Stage-gate decision process in drug discovery and development. Go/no-go decision making process along milestones such as those indicated above used in biopharmaceutical industry during drug discovery and development process. As in preclinical and clinical development, go / no-go decision setpoints are defined for each milestone according to the target product profile that must be fulfilled to continue drug discovery and development process. Discovery and development research is also covered by benchmark initiatives which provide average risk/ success rates, timelines, and resources used per milestone. Adapted from [111]

It has been suggested by others that [115], by modeling decision-making in real cases from initial drug discovery to late development and marketing. In pharmaceutical industry R&D, rational decision-making can be managed by a group of 10–15 experts [59] when mean group judgments over a series of decision points are clear go decisions. However, the number of people needed for a decision with a chance to succeed was 100 for early R&D projects increasing with RD project complexity [112]. When mean group judgments from one decision point to another vary from go to no-go, there will be a need to expand R&D expert input. In such cases, the drug development processes take on the form of an open innovation model.

Ringel et al. [117] found that most obvious factors like company size and R&D spending did not correlate with New Molecular Entity (NME). Interestingly, the study found that the level of science in a company as measured by the number of peer-reviewed literature and the presence of experienced decision-makers with a successful track record significantly correlated with a positive outcome. Butler argued that [21] the division of R&D is one of the factors contributing to clinical failures because of inadequate handovers.

Artificial intelligence (AI) and machine learning to improve decision-making

As discussed previously in the literature [32] and others, the future will also be affected by using artificial intelligence (AI) and machine learning to help decision making. Machine learning algorithms can identify features, and then use those features to make predictions or classify new data faster, more systematically, and sometimes better than any human to answer questions and to get insight into how to analyze the ever-growing amount of large datasets. AI can handle the complexity of the rules that must be applied to understand these large data.

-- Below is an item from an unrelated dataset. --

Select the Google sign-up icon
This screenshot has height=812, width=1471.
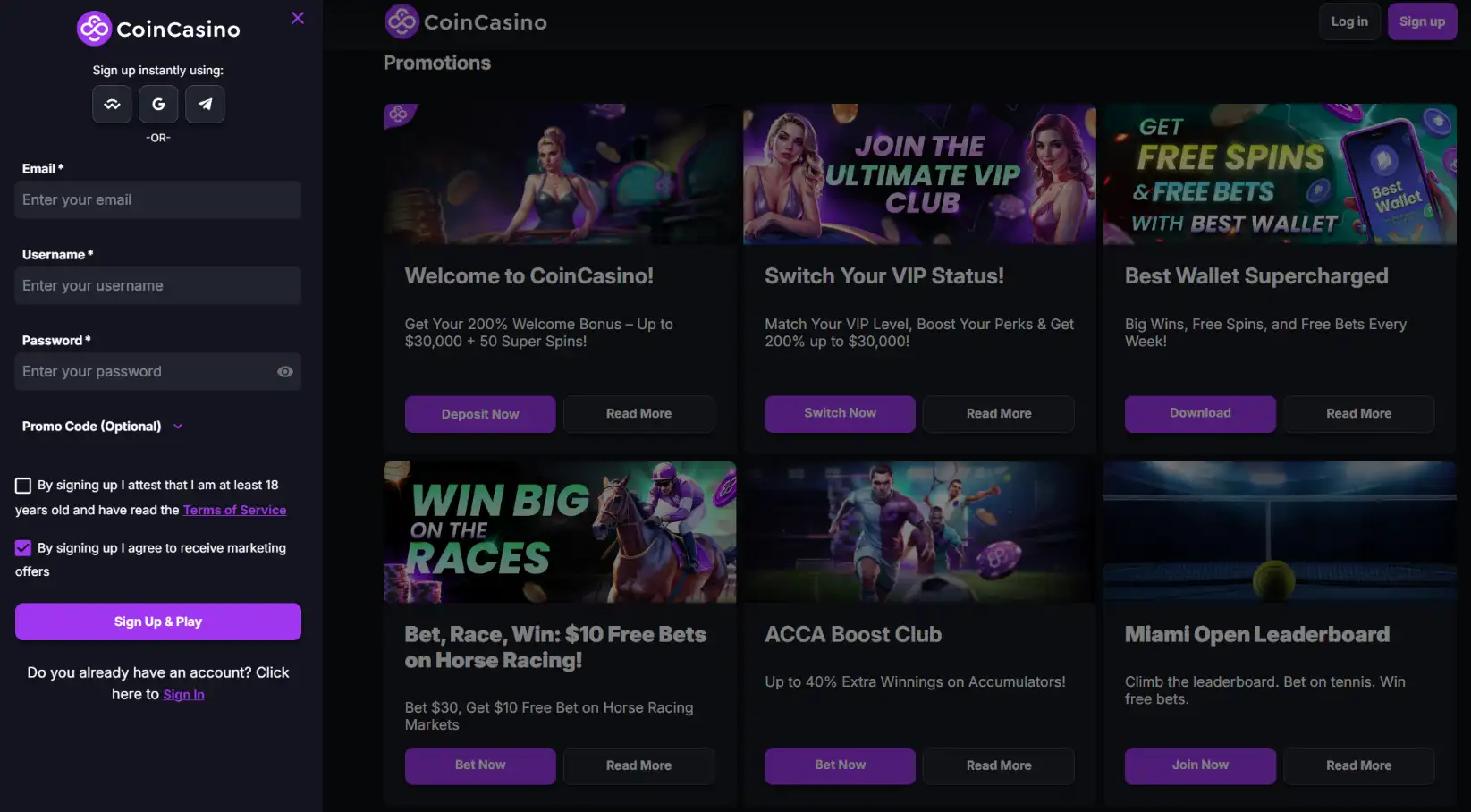click(157, 104)
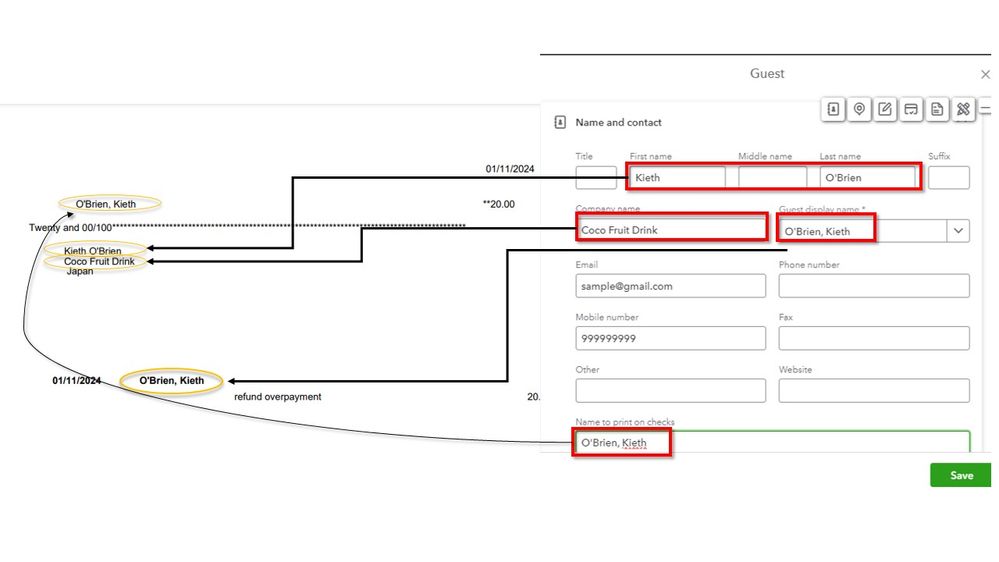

Several new generation companies are taking advantage of this revolution. For example, Cloud Pharmaceuticals, a company focusing on AI-based drug discovery is using this technology to find new drug targets, new mechanisms, and novel first-in-class drugs. For example, the US federal government’s Tox21 program, a collaboration among the Environmental Protection Agency, the National Institutes of Health, and the Food and Drug Administration, maintains a large data set of molecules and their toxicity against key human proteins which is an opportunity to apply this large data to AI in search of features of association between structure, properties, function, and possible toxic effects.

In addition to identifying potential toxicities, machine learning algorithms could predict how a candidate compound might respond to different physical and chemical environments. This can help scientists understand how that compound or molecule might behave in various tissues in the human body.

AI could also suggest the structure of a new therapeutic molecule from scratch. For example, companies including Exscientia, an AI-driven drug discovery company, are using machine learning for drug discovery by mimicking the decision making of a medicinal chemist while also learning from the inputs of real human medicinal chemists. These developments suggest that in the near future, the drug targets and the molecules designed to bind them will all be influenced by the outputs of their AI platform.

In addition to the potential of AI in drug discovery, many scientists are also excited about the possibilities that AI offers, especially when it can be used to find new therapies or identify patients who are more likely to respond to specific therapies for difficult-to-treat diseases.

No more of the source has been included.